In a complement to his earlier performances, Christian Bujold stands before the legislature building and beneath the mottled sky. For an hour he is cut off from the rest of the world, a null figure, not a person but a body, an any body.
With more space to breathe, accidental observers are free to ignore or attend at their own pace. It is far more calm than before, a reflection of the area and the day.
It’s difficult to tell which way Christian is facing, further amplifying the ambiguity of his form, and the means to approach this bell curve of pleats, wrinkles, and rivulets beckoning in the breeze.

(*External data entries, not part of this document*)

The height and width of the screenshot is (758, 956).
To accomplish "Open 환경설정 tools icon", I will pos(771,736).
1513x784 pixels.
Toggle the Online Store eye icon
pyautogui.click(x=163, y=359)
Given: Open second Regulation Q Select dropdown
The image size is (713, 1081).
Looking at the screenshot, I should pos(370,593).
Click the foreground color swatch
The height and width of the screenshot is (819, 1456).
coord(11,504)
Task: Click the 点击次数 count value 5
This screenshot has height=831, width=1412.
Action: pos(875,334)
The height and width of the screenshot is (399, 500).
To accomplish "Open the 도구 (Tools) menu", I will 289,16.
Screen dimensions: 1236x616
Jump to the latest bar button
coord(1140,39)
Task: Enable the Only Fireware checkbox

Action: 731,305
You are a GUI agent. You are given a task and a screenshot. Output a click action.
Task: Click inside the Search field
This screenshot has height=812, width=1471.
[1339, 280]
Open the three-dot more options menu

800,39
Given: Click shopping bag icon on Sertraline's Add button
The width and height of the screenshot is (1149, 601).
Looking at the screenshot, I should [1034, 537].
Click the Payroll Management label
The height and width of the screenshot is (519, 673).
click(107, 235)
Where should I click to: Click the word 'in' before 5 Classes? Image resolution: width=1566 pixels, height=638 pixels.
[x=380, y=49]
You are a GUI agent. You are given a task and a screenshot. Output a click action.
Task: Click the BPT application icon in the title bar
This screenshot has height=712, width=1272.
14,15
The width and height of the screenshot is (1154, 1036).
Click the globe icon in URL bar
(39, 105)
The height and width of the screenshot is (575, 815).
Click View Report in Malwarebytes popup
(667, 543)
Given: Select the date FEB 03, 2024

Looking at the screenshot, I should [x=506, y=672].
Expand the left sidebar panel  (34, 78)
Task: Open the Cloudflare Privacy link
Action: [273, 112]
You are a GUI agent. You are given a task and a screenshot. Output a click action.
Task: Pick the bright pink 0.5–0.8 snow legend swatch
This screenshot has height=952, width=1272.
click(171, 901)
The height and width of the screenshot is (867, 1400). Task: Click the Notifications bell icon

When the time comes, he folds, like a jackknife, twisting his body to the side. There is greater articulation in this movement than any other, and suddenly his arms and legs appear as appendages instead of hints. The sheet bunches and clings, and it is only at the final moment that his shape returns to naught but a mound, a hump, a lump.
He emerges from the cocoon, retrieves a stick from a pile unseen, and spears the mound of white. In a tile riven with holes, the banner mounts. Two shorter, broken sticks are placed in similar tiles, fifty or so meters apart, providing a trail, a slalom, towards the sheet billowing in the wind and the promenade below.
Pushing the hair off his forehead, Christian walks away from the remnants of his action.